Выслушав рассказ Джиллиан, джинн говорит: «Это что, конец всей истории? … Твои истории какие-то странные, мимолетные, что ли. Они как бы иссякают сами собой, у них нет формы». Джиллиан отвечает: «Так принято в моей культуре или, точнее, было принято». Прокомментируйте ее ответ.

Прокомментируйте следующий фрагмент (окончание повести).

– Теперь я готова высказать свое третье желание, – объявила Джиллиан.

– Я весь внимание, держу ушки на макушке, – откликнулся джинн, мгновенно увеличивая свои органы слуха до размеров слоновьих. – Не смотри так скорбно, Джиль-ян, еще, может, ничего и не случится.

– А где это ты подхватил такое выражение? Впрочем, не важно. Пожалуй, можно подумать, что ты пытаешься помешать мне высказать желание.

– Нет, нет. Я твой раб.

– Я бы хотела, – сказала Джиллиан, – чтобы ты получил все, чего сам пожелаешь… чтобы это мое последнее желание, может быть, стало и твоим тоже.

И она стала ждать, не прогремит ли гром или, что было бы куда хуже, не окутает ли ее тишина одиночества. Но услышала только звук бьющегося стекла. И увидела, как ее драгоценная бутылка из стекла «соловьиный глаз», что стояла на прикроватном столике, словно растворяется и стекает, как слезы,- не разбивается на острые осколки, но превращается в маленькую пирамидку из крошечных кобальтово-синих детских стеклянных шариков, в каждом из которых колечком свилась белая спираль.

– Благодарю тебя, – сказал джинн.

– Ты теперь уйдешь? – спросила фольклористка.

– Скоро, – ответил джинн. – Но не сейчас, не сразу. Ты же еще выражала желание, – помнишь? – чтобы я тебя полюбил, и я люблю тебя. Я подарю тебе кое-что, чтобы ты меня вспоминала, пока… пока я не вернусь, а я время от времени обязательно буду возвращаться к тебе…

– Если не забудешь вернуться до конца моей жизни, – сказала Джиллиан Перхольт.

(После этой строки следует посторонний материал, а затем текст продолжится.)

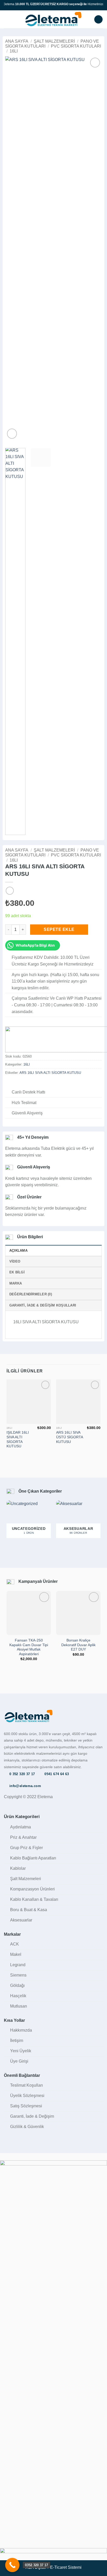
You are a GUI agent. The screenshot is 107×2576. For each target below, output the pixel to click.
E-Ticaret (58, 2567)
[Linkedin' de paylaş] (40, 1083)
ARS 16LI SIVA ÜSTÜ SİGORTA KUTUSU (69, 1437)
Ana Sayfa (16, 41)
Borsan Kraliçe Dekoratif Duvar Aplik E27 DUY (78, 1644)
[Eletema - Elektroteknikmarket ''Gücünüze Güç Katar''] (53, 19)
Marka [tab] (15, 1283)
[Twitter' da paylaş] (21, 1083)
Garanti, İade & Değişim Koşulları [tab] (42, 1305)
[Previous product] (10, 891)
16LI (14, 51)
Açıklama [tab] (18, 1250)
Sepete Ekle (59, 929)
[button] (7, 19)
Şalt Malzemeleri (54, 41)
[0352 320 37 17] (12, 2565)
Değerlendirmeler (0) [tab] (30, 1294)
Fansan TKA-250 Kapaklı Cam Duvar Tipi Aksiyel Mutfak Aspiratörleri (28, 1647)
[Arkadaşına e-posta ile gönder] (27, 1083)
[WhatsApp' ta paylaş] (8, 1083)
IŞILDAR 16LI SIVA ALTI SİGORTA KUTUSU (17, 1439)
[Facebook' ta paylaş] (14, 1083)
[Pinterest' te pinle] (34, 1083)
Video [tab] (14, 1261)
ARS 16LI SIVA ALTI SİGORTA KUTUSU (50, 1073)
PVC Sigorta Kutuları (76, 46)
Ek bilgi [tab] (17, 1272)
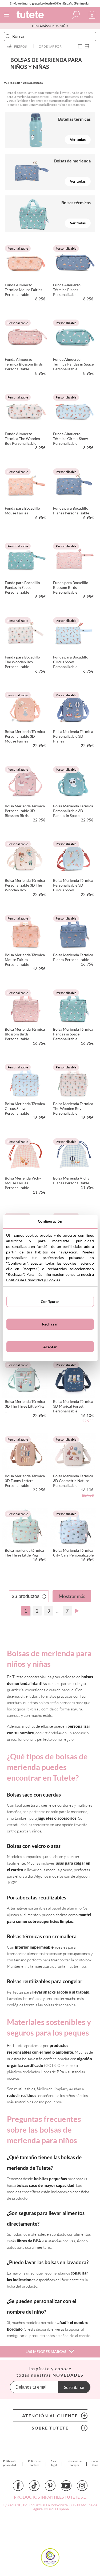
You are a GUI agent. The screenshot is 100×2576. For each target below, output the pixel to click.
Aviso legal (54, 2462)
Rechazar (50, 1324)
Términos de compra (74, 2462)
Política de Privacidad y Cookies (33, 1280)
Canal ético (94, 2462)
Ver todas (78, 139)
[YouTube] (66, 2485)
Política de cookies (34, 2462)
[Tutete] (31, 15)
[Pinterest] (50, 2485)
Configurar (50, 1301)
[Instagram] (82, 2485)
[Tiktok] (34, 2485)
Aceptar (50, 1347)
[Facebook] (18, 2485)
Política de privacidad (9, 2462)
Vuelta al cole (12, 82)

– Если не забуду, – сказал джинн, казавшийся теперь облаченным в одежды из жидкого голубоватого огня.

В ту ночь он любил ее, и это было так прекрасно, что она одновременно думала о том, как ей могло прийти в голову отпустить его и как она вообще осмелилась держать подобное существо в своей квартирке на Примроуз-хилл или в номерах отелей Стамбула и Торонто.

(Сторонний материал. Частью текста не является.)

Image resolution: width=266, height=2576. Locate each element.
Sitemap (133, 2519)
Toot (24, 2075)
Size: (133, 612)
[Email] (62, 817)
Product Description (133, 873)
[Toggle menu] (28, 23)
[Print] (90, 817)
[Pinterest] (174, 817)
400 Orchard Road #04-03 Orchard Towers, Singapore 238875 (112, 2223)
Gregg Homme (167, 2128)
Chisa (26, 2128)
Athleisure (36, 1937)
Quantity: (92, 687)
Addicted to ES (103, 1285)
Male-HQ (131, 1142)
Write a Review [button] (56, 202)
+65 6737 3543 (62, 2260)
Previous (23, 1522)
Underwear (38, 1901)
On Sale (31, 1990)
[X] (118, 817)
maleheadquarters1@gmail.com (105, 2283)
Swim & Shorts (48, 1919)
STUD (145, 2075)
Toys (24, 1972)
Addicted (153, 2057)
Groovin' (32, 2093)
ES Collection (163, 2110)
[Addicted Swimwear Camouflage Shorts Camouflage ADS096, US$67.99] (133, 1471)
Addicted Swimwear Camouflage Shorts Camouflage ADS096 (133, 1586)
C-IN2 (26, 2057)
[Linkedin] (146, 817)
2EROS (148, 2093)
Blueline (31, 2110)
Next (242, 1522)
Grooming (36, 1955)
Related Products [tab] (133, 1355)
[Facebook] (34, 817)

А на следующее утро он предстал перед нею в джинсах и куртке из овчины и заявил, что сейчас они вместе пойдут в город за подарком. На сей раз его волосы – по-прежнему чрезвычайно неестественного вида – представляли собой какие-то ужасные спутанные кудрявые патлы, а кожа была светло-коричневой, как у эфиопа.

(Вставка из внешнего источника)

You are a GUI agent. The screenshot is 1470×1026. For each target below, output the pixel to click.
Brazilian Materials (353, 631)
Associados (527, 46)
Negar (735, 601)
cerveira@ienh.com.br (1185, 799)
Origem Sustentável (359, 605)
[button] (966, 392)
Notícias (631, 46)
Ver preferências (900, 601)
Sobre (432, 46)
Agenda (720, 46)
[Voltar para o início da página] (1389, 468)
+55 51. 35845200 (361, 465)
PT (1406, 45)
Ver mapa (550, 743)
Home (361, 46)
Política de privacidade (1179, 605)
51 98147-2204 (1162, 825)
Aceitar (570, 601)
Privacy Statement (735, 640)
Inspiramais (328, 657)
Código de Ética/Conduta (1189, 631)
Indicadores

В магазинчике на одной из боковых улочек он показал ей самую красивую коллекцию пресс-папье, какую она когда-либо видела. Это современное канадское искусство, объяснили ей; здесь есть художники, которые способны поймать в такую стеклянную ловушку бурное море с катящимися по нему валами и превратить его в геометрический рисунок, который снова превращается в море только под определенным углом зрения, но зато тогда прозрачные воды его сверкают, точно под солнцем, и в водяной золотистой пыли над волнами повисают радуги;здесь есть художники, которые могут навсегда заточить красное и голубое пламя в холодный стеклянный шар или матовую стеклянную пирамидку цвета кобальта или изумруда, в которой изображение как бы стремится в бесконечность, отражаясь в бесчисленных гранях. Стекло сделано из земли, из кремнезема, из песка пустыни, расплавленных в яростном жаре тиглей и, благодаря человеческому дыханию, обретших свою теперешнюю форму. Оно – огонь и лед, жидкое и твердое одновременно; оно то ли существует, то ли его нет.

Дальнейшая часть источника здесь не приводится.